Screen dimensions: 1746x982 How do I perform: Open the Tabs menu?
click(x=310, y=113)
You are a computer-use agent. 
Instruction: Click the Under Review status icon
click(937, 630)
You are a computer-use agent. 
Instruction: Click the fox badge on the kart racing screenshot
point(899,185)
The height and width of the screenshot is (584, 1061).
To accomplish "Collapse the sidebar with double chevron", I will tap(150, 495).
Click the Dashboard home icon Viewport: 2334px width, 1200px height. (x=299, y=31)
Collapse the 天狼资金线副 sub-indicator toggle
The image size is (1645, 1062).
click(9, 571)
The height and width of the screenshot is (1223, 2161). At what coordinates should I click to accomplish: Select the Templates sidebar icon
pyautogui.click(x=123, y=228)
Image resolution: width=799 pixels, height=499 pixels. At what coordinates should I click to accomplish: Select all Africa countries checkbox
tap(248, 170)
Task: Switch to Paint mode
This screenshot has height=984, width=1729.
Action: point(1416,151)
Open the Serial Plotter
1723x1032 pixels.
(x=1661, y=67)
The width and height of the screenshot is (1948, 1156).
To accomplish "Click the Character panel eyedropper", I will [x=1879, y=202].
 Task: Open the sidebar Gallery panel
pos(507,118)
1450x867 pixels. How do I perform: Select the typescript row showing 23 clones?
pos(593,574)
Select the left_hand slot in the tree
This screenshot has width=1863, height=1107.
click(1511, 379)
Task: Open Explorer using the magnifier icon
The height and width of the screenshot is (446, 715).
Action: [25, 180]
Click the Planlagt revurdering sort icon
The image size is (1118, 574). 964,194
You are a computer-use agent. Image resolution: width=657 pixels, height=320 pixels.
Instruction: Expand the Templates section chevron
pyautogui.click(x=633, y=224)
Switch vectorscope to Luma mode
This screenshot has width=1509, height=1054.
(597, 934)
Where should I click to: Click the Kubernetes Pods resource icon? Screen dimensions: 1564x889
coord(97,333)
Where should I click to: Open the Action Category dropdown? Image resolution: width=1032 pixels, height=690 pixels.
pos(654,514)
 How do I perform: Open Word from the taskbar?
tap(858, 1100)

################

**Task**
Each line of the entries holding the string "Collapse" should be found and copied.

**Written answer**
To accomplish "Collapse the sidebar with double chevron", I will tap(150, 495).
Collapse the 天狼资金线副 sub-indicator toggle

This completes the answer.